Byrne met with about 15 Montevallo residents, business owners and city officials April 19 during a reception at the Montevallo Chamber of Commerce.
During the reception, Byrne said the top issue facing Alabama is its more than 228,000 unemployed workers, something he said he would work to change.
“The number one issue facing Alabama right now is the 228,000 people without work who want to work,” Byrne said. “I just talked with the (Montevallo) police chief, and he said they have had a hard time keeping up with the burglaries because the economy has been down.
“One of the ways we can get money flowing back into our education system is by getting people back to work,” Byrne said.
The governor candidate also said the state “desperately” needs government ethics and education reform.

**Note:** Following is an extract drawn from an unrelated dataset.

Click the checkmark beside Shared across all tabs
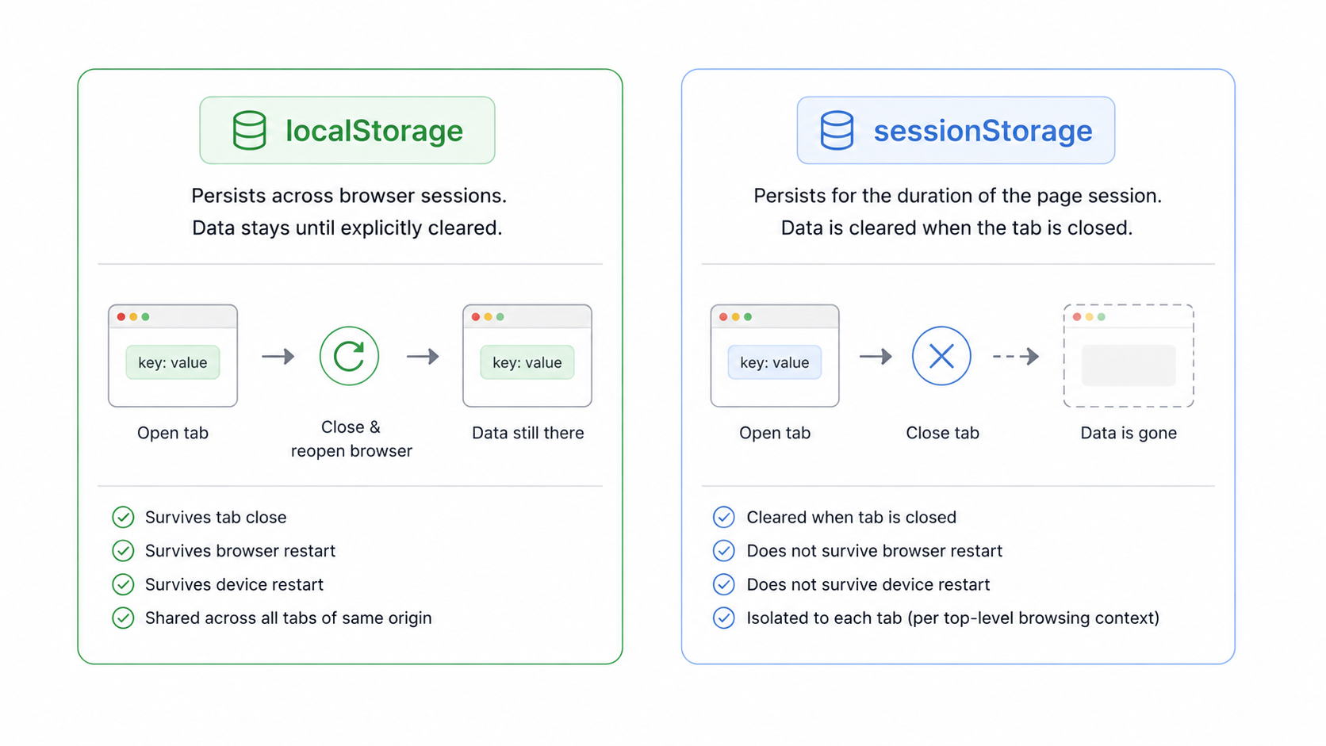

“I plan to call a special legislative session the day after inauguration to pass those ethics reform bills,” Byrne said. “That Saturday by noon, we will have them all passed.
“And we don’t need to be pitting K-12 against higher education. We are one big education system,” Byrne added. “You don’t just need education when you are 6 through 18 years old. We talk a lot about education, but not a lot about quality education.”
Byrne called the University of Montevallo a “gem,” and said he frequently recommends the school and the city to people across the state.
“I consider Montevallo to be one of the garden spots of the state of Alabama. It’s great to be here,” he said. “This university is a gem, and I’m not just saying that because I’m here.
“It is going to be a different education budget next year because we are going to lose federal stimulus funds,” Byrne added. “But we have to keep on going.”
Byrne said the Alabama Education Association has made many negative attacks on him, but he plans to “stand tall” against special interests in Montgomery.
“If you make me the governor of this state, I am going to stand on principles,” Byrne said. “I won’t back down.”